### Task list
[a] According to the announcement of the Kirkland's and Beyond partnership, how large will the new "neighborhood" Bed Bath & Beyond locations be?
[b] Rewrite the Kirkland's and Beyond announcement starting at "Kirkland’s, Inc. (Nasdaq: KIRK)" and ending at "for all stakeholders.", changing "strategic partnership" to "long-term partnership".

##### Selected excerpt

Kirkland’s, Inc. (Nasdaq: KIRK) (“Kirkland’s”), a specialty retailer focused on delivering “Always Something New” through its on-trend and seasonally relevant home decor at a great price, and Beyond, Inc. (NYSE: BYON) (“Beyond”), owner of Bed Bath & Beyond, Overstock, Zulily, and other online retail brands designed to unlock your home’s potential, today announced that they have entered into a strategic partnership that will enable cohesive collaboration, leveraging the strengths of each business to drive sustainable profitable growth and value for all stakeholders.
We believe each company will enhance the revenue and earnings potential for both businesses through the following initiatives:
- Kirkland’s to become Beyond’s exclusive brick-and-mortar operator and licensee for new, smaller format (up to 15k square feet) ‘neighborhood’ Bed Bath & Beyond locations nationwide, highlighting a curated assortment of iconic legacy vendor partners while also leveraging Kirkland’s store operations expertise and its brick-and-mortar footprint to identify potential store conversion opportunities or new markets.
- Capitalizing on Kirkland’s merchandising, product development and sourcing teams to expand the reach of Kirkland’s Home product assortment, including furniture, rugs and textiles as well as its industry leading core décor business, across the expanded store network, Beyond’s websites and other marketplaces.

##########
##### Data listing

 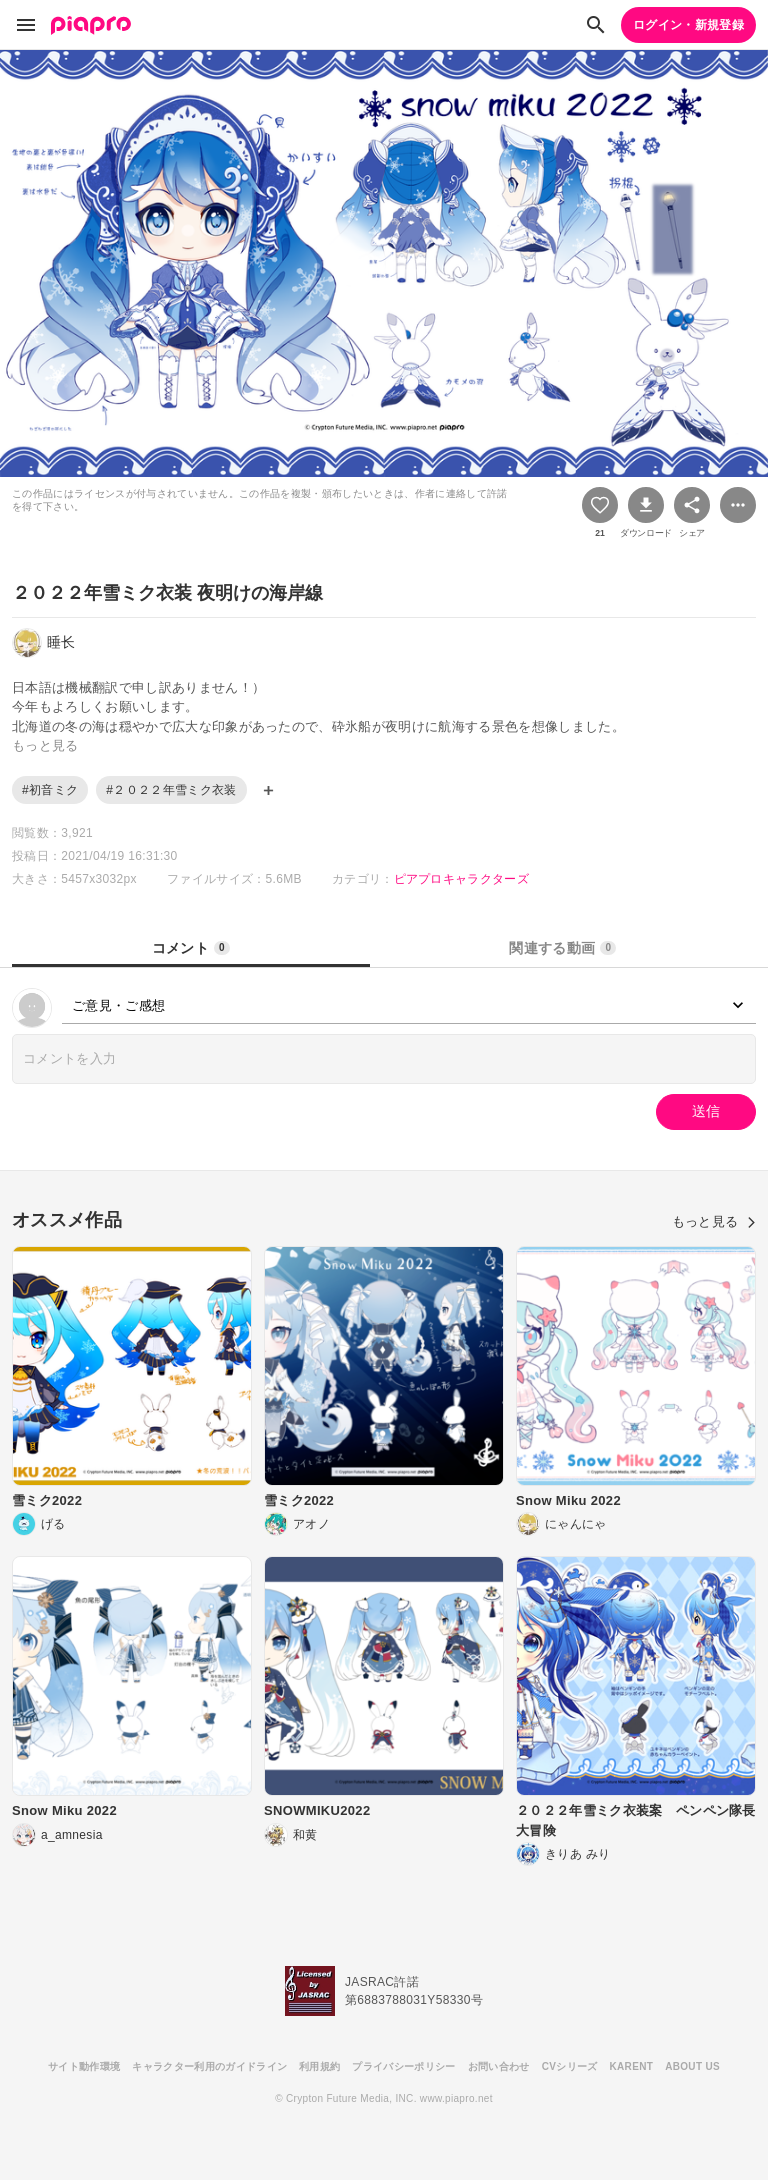 What do you see at coordinates (632, 2066) in the screenshot?
I see `KARENT` at bounding box center [632, 2066].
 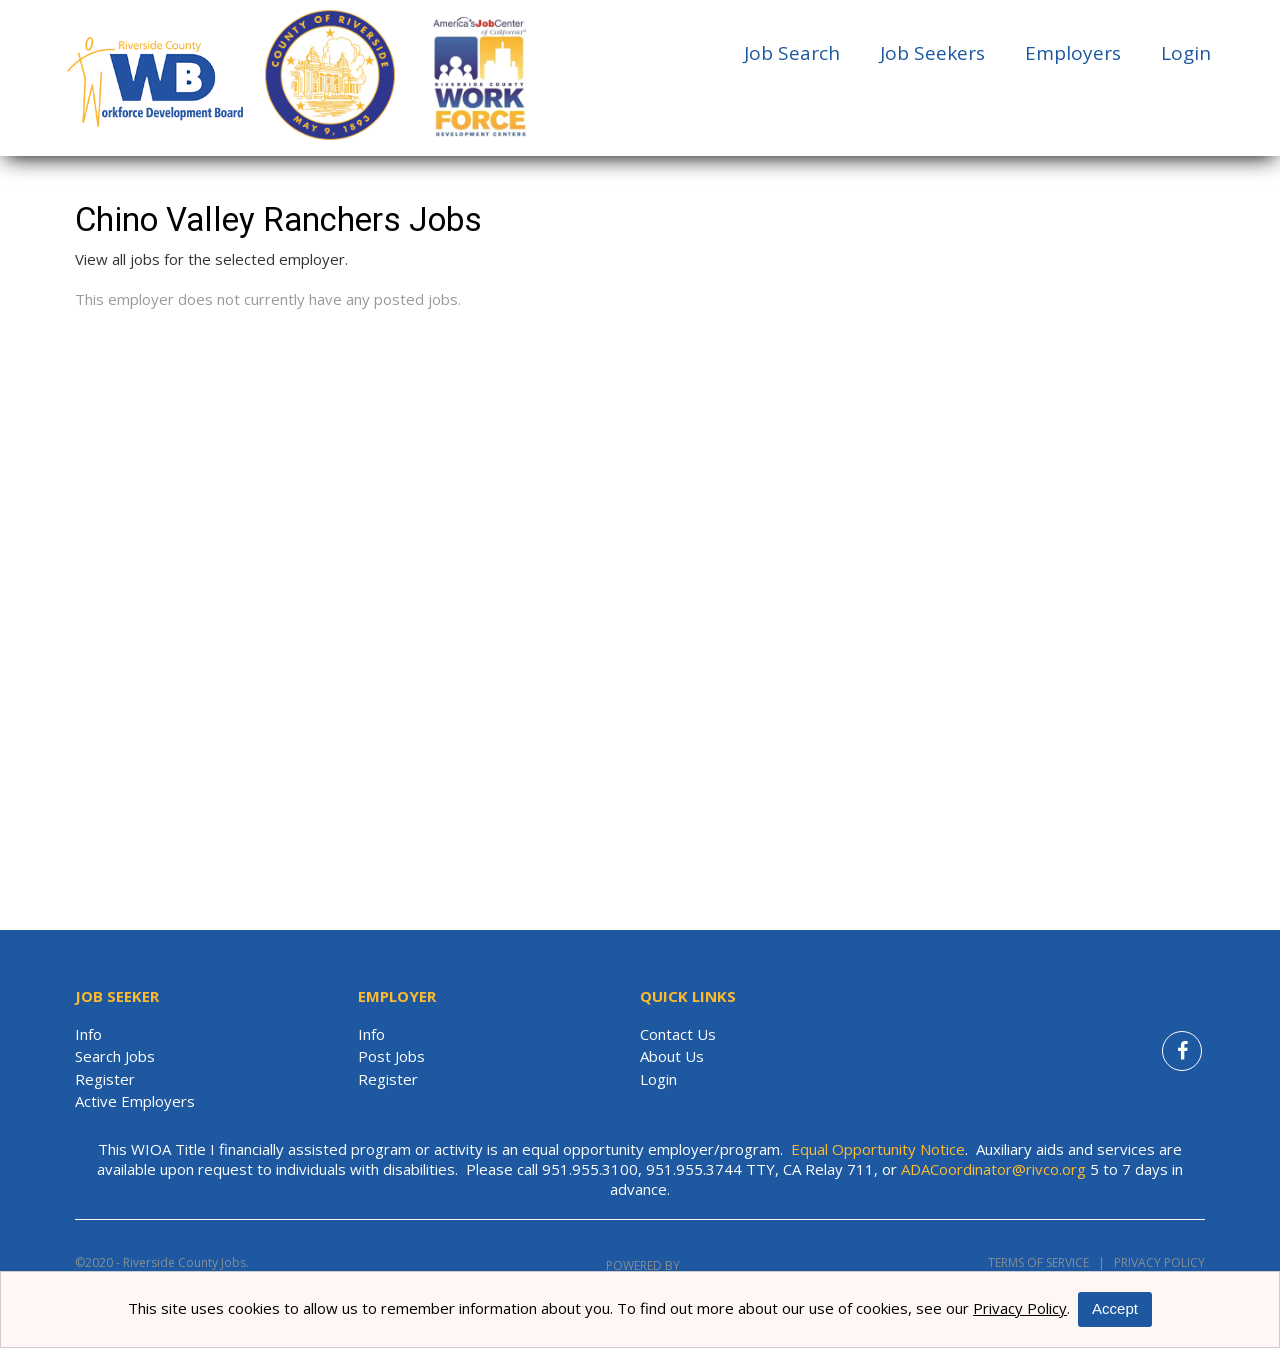 What do you see at coordinates (115, 1056) in the screenshot?
I see `Search Jobs` at bounding box center [115, 1056].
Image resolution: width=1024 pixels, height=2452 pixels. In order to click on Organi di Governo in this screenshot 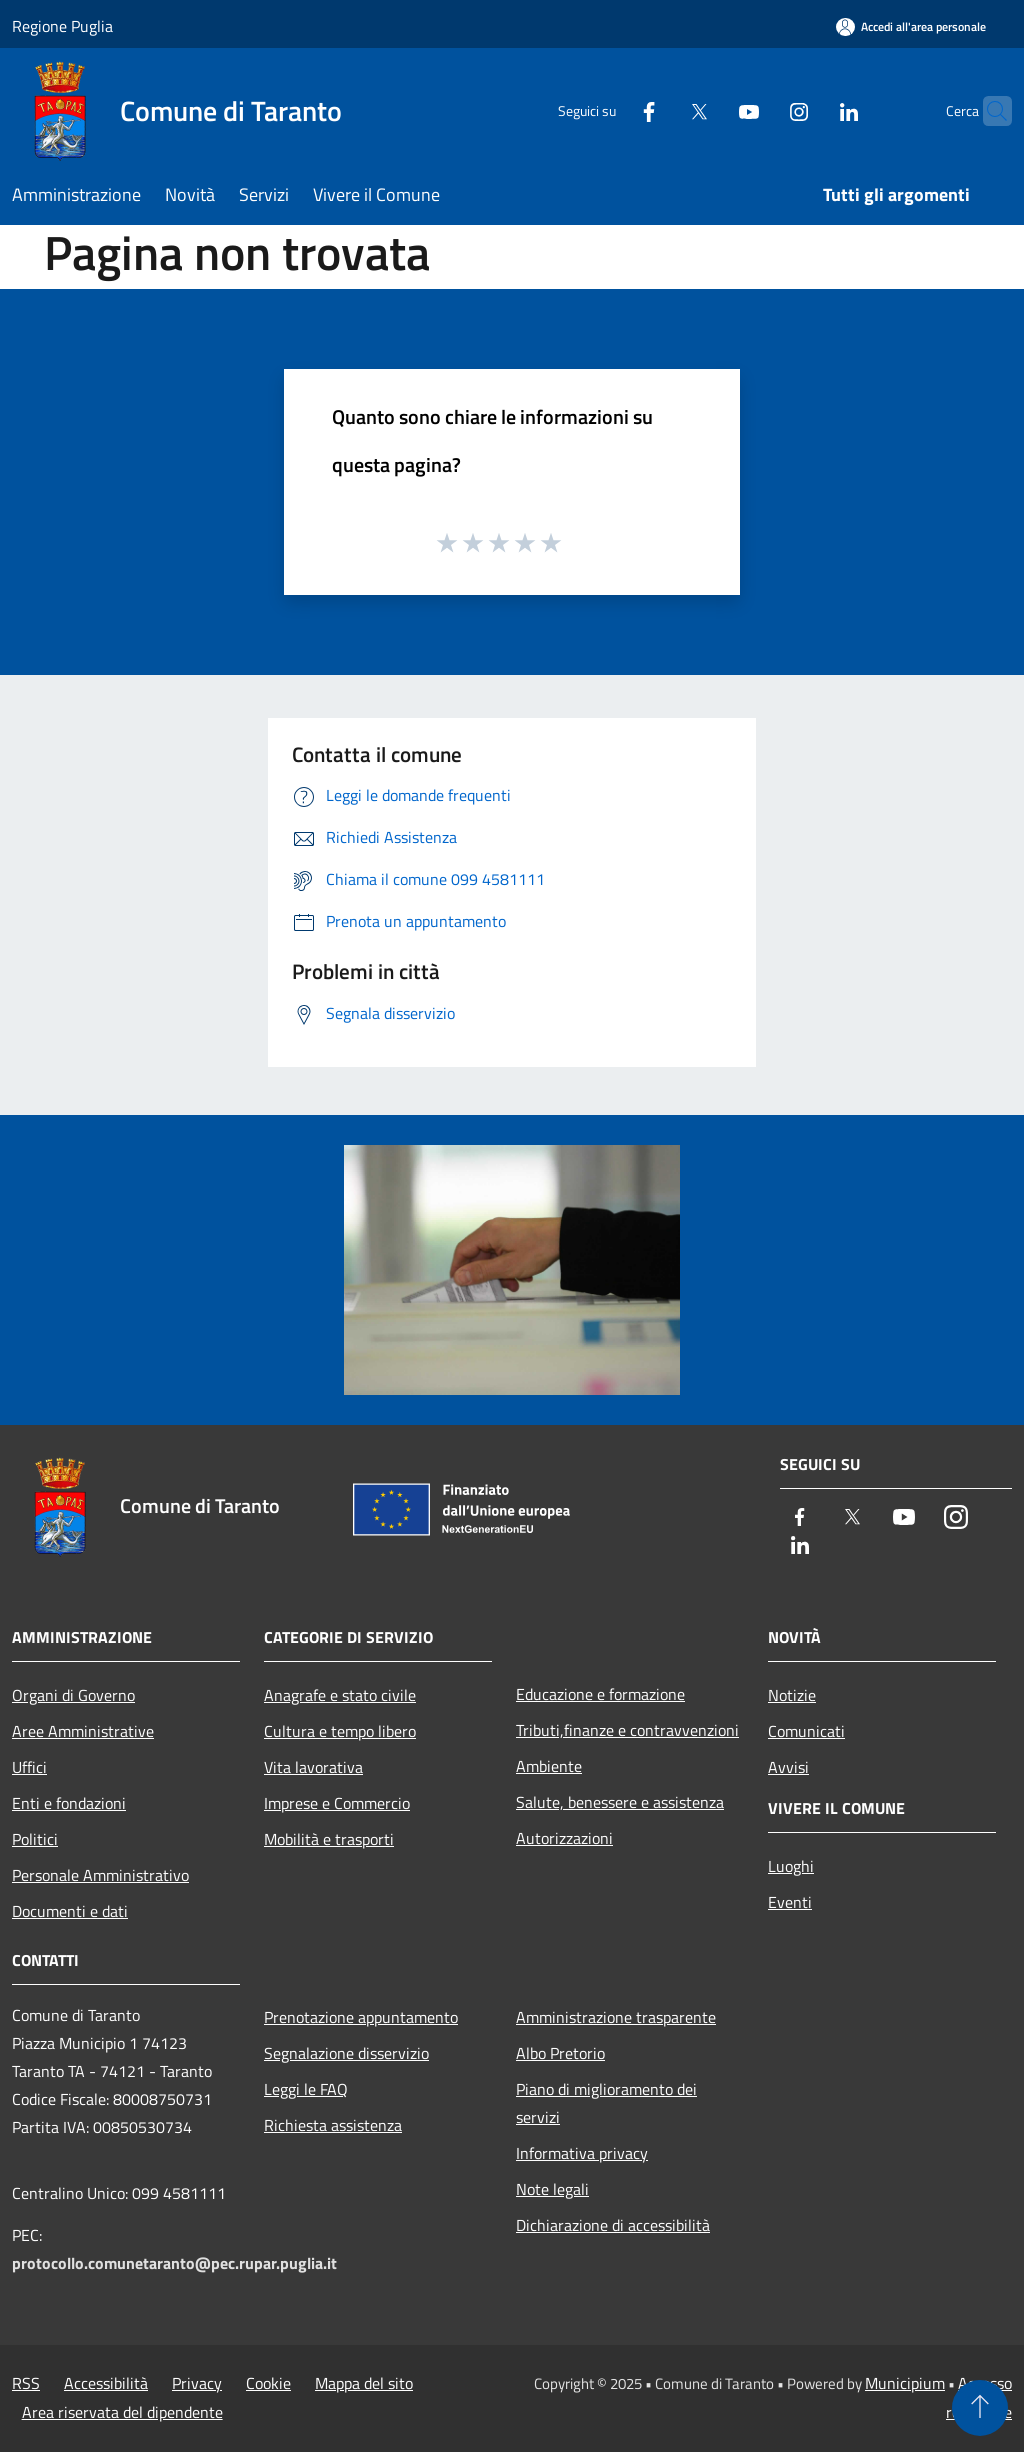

##########

### Answers below
[a] Up to 15k square feet.

[b]
Kirkland’s, Inc. (Nasdaq: KIRK) (“Kirkland’s”), a specialty retailer focused on delivering “Always Something New” through its on-trend and seasonally relevant home decor at a great price, and Beyond, Inc. (NYSE: BYON) (“Beyond”), owner of Bed Bath & Beyond, Overstock, Zulily, and other online retail brands designed to unlock your home’s potential, today announced that they have entered into a long-term partnership that will enable cohesive collaboration, leveraging the strengths of each business to drive sustainable profitable growth and value for all stakeholders.